▶ [ABOUT THIS EXERCISE]: Once you have read the records, output them exactly.

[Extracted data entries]
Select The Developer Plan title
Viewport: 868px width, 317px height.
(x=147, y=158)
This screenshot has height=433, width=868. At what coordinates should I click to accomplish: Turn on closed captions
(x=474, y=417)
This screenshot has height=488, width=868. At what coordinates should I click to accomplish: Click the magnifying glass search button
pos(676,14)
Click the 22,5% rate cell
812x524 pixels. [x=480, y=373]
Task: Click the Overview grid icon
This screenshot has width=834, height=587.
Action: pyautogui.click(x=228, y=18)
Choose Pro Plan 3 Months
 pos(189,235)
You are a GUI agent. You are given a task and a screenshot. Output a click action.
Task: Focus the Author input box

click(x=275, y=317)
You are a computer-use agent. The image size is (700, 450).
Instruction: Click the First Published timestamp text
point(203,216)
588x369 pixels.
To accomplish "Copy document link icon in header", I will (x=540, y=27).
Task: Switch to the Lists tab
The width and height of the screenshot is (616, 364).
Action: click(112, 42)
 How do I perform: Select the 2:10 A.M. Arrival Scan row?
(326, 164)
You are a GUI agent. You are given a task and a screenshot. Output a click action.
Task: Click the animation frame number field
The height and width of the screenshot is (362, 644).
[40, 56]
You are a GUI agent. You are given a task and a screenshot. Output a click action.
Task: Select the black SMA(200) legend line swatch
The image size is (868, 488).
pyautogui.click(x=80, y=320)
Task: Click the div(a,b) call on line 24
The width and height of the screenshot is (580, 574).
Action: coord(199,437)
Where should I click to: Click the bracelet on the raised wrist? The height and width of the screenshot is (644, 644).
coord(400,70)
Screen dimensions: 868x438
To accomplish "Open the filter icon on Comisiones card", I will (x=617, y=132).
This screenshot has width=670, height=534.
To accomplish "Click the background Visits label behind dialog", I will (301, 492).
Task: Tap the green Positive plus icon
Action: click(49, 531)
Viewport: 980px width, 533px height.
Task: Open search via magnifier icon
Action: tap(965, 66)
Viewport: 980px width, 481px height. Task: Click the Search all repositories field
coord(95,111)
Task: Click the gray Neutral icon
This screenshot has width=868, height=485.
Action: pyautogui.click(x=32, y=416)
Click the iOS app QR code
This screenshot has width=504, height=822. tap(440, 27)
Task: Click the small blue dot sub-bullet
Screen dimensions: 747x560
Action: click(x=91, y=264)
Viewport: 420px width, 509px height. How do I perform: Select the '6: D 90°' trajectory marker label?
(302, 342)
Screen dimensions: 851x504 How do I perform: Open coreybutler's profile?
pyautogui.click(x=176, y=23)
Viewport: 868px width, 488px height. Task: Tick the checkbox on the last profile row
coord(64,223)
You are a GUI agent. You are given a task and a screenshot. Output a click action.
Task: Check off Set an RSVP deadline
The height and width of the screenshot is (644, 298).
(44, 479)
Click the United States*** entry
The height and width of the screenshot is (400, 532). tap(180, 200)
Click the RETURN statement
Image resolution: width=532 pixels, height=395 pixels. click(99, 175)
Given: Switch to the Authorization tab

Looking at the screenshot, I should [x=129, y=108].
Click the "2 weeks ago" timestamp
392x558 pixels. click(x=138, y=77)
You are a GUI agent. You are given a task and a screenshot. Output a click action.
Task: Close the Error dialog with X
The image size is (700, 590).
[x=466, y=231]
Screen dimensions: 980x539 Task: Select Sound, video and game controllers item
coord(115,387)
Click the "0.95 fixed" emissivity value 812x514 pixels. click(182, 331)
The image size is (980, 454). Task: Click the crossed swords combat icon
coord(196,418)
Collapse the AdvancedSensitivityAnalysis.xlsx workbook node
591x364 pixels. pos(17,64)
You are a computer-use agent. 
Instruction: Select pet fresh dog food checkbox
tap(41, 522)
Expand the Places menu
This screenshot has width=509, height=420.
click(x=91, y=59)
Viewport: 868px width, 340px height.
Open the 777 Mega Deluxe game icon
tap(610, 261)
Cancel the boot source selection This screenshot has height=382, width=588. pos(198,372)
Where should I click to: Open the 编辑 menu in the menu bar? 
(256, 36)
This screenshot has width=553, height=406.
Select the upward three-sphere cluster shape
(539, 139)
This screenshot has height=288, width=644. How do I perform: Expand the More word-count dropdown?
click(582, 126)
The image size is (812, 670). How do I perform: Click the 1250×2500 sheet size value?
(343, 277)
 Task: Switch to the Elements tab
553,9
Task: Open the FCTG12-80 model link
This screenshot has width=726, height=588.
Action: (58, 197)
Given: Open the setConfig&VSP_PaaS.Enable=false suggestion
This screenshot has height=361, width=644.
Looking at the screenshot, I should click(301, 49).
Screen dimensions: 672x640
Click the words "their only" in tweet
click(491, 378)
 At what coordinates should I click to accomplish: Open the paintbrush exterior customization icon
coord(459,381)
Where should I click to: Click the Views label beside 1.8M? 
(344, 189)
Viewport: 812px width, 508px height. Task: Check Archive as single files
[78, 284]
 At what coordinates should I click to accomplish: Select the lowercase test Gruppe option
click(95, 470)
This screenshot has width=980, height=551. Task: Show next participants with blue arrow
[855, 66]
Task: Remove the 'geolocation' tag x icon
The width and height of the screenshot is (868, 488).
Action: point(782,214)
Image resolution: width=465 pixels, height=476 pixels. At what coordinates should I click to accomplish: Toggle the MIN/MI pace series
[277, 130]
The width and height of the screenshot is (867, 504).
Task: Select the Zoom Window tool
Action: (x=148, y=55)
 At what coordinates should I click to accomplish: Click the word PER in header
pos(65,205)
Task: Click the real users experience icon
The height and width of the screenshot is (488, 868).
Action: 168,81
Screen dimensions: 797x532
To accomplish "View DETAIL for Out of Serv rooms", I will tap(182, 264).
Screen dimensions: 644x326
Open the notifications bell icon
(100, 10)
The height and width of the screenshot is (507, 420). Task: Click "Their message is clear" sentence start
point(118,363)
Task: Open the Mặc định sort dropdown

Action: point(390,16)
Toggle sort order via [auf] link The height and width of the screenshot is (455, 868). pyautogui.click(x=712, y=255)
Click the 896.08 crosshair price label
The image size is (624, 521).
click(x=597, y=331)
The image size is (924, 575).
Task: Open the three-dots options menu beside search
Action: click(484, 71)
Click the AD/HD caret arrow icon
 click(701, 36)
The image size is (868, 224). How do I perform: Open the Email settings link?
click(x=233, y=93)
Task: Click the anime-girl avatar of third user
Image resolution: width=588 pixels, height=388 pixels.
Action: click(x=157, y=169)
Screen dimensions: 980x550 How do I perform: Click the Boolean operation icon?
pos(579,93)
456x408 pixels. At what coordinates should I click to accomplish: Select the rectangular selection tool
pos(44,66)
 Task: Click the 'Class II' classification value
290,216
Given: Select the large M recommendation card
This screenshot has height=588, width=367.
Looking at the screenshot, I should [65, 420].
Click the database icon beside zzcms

▶ [TASK RESULT]:
Select The Developer Plan title
Viewport: 868px width, 317px height.
(x=147, y=158)
This screenshot has height=433, width=868. At what coordinates should I click to accomplish: Turn on closed captions
(x=474, y=417)
This screenshot has height=488, width=868. At what coordinates should I click to accomplish: Click the magnifying glass search button
pos(676,14)
Click the 22,5% rate cell
812x524 pixels. [x=480, y=373]
Task: Click the Overview grid icon
This screenshot has width=834, height=587.
Action: pyautogui.click(x=228, y=18)
Choose Pro Plan 3 Months
 pos(189,235)
You are a GUI agent. You are given a task and a screenshot. Output a click action.
Task: Focus the Author input box

click(x=275, y=317)
You are a computer-use agent. The image size is (700, 450).
Instruction: Click the First Published timestamp text
point(203,216)
588x369 pixels.
To accomplish "Copy document link icon in header", I will (x=540, y=27).
Task: Switch to the Lists tab
The width and height of the screenshot is (616, 364).
Action: click(112, 42)
 How do I perform: Select the 2:10 A.M. Arrival Scan row?
(326, 164)
You are a GUI agent. You are given a task and a screenshot. Output a click action.
Task: Click the animation frame number field
The height and width of the screenshot is (362, 644).
[40, 56]
You are a GUI agent. You are given a task and a screenshot. Output a click action.
Task: Select the black SMA(200) legend line swatch
The image size is (868, 488).
pyautogui.click(x=80, y=320)
Task: Click the div(a,b) call on line 24
The width and height of the screenshot is (580, 574).
Action: coord(199,437)
Where should I click to: Click the bracelet on the raised wrist? The height and width of the screenshot is (644, 644).
coord(400,70)
Screen dimensions: 868x438
To accomplish "Open the filter icon on Comisiones card", I will (x=617, y=132).
This screenshot has width=670, height=534.
To accomplish "Click the background Visits label behind dialog", I will (301, 492).
Task: Tap the green Positive plus icon
Action: click(49, 531)
Viewport: 980px width, 533px height.
Task: Open search via magnifier icon
Action: tap(965, 66)
Viewport: 980px width, 481px height. Task: Click the Search all repositories field
coord(95,111)
Task: Click the gray Neutral icon
This screenshot has width=868, height=485.
Action: pyautogui.click(x=32, y=416)
Click the iOS app QR code
This screenshot has width=504, height=822. tap(440, 27)
Task: Click the small blue dot sub-bullet
Screen dimensions: 747x560
Action: click(x=91, y=264)
Viewport: 420px width, 509px height. How do I perform: Select the '6: D 90°' trajectory marker label?
(302, 342)
Screen dimensions: 851x504 How do I perform: Open coreybutler's profile?
pyautogui.click(x=176, y=23)
Viewport: 868px width, 488px height. Task: Tick the checkbox on the last profile row
coord(64,223)
You are a GUI agent. You are given a task and a screenshot. Output a click action.
Task: Check off Set an RSVP deadline
The height and width of the screenshot is (644, 298).
(44, 479)
Click the United States*** entry
The height and width of the screenshot is (400, 532). tap(180, 200)
Click the RETURN statement
Image resolution: width=532 pixels, height=395 pixels. click(99, 175)
Given: Switch to the Authorization tab

Looking at the screenshot, I should [x=129, y=108].
Click the "2 weeks ago" timestamp
392x558 pixels. click(x=138, y=77)
You are a GUI agent. You are given a task and a screenshot. Output a click action.
Task: Close the Error dialog with X
The image size is (700, 590).
[x=466, y=231]
Screen dimensions: 980x539 Task: Select Sound, video and game controllers item
coord(115,387)
Click the "0.95 fixed" emissivity value 812x514 pixels. click(182, 331)
The image size is (980, 454). Task: Click the crossed swords combat icon
coord(196,418)
Collapse the AdvancedSensitivityAnalysis.xlsx workbook node
591x364 pixels. pos(17,64)
You are a computer-use agent. 
Instruction: Select pet fresh dog food checkbox
tap(41, 522)
Expand the Places menu
This screenshot has width=509, height=420.
click(x=91, y=59)
Viewport: 868px width, 340px height.
Open the 777 Mega Deluxe game icon
tap(610, 261)
Cancel the boot source selection This screenshot has height=382, width=588. pos(198,372)
Where should I click to: Open the 编辑 menu in the menu bar? 
(256, 36)
This screenshot has width=553, height=406.
Select the upward three-sphere cluster shape
(539, 139)
This screenshot has height=288, width=644. How do I perform: Expand the More word-count dropdown?
click(582, 126)
The image size is (812, 670). How do I perform: Click the 1250×2500 sheet size value?
(343, 277)
 Task: Switch to the Elements tab
553,9
Task: Open the FCTG12-80 model link
This screenshot has width=726, height=588.
Action: (58, 197)
Given: Open the setConfig&VSP_PaaS.Enable=false suggestion
This screenshot has height=361, width=644.
Looking at the screenshot, I should click(301, 49).
Screen dimensions: 672x640
Click the words "their only" in tweet
click(491, 378)
 At what coordinates should I click to accomplish: Open the paintbrush exterior customization icon
coord(459,381)
Where should I click to: Click the Views label beside 1.8M? 
(344, 189)
Viewport: 812px width, 508px height. Task: Check Archive as single files
[78, 284]
 At what coordinates should I click to accomplish: Select the lowercase test Gruppe option
click(95, 470)
This screenshot has width=980, height=551. Task: Show next participants with blue arrow
[855, 66]
Task: Remove the 'geolocation' tag x icon
The width and height of the screenshot is (868, 488).
Action: point(782,214)
Image resolution: width=465 pixels, height=476 pixels. At what coordinates should I click to accomplish: Toggle the MIN/MI pace series
[277, 130]
The width and height of the screenshot is (867, 504).
Task: Select the Zoom Window tool
Action: (x=148, y=55)
 At what coordinates should I click to accomplish: Click the word PER in header
pos(65,205)
Task: Click the real users experience icon
The height and width of the screenshot is (488, 868).
Action: 168,81
Screen dimensions: 797x532
To accomplish "View DETAIL for Out of Serv rooms", I will tap(182, 264).
Screen dimensions: 644x326
Open the notifications bell icon
(100, 10)
The height and width of the screenshot is (507, 420). Task: Click "Their message is clear" sentence start
point(118,363)
Task: Open the Mặc định sort dropdown

Action: point(390,16)
Toggle sort order via [auf] link The height and width of the screenshot is (455, 868). pyautogui.click(x=712, y=255)
Click the 896.08 crosshair price label
The image size is (624, 521).
click(x=597, y=331)
The image size is (924, 575).
Task: Open the three-dots options menu beside search
Action: click(484, 71)
Click the AD/HD caret arrow icon
 click(701, 36)
The image size is (868, 224). How do I perform: Open the Email settings link?
click(x=233, y=93)
Task: Click the anime-girl avatar of third user
Image resolution: width=588 pixels, height=388 pixels.
Action: click(x=157, y=169)
Screen dimensions: 980x550 How do I perform: Click the Boolean operation icon?
pos(579,93)
456x408 pixels. At what coordinates should I click to accomplish: Select the rectangular selection tool
pos(44,66)
 Task: Click the 'Class II' classification value
290,216
Given: Select the large M recommendation card
This screenshot has height=588, width=367.
Looking at the screenshot, I should [65, 420].
Click the database icon beside zzcms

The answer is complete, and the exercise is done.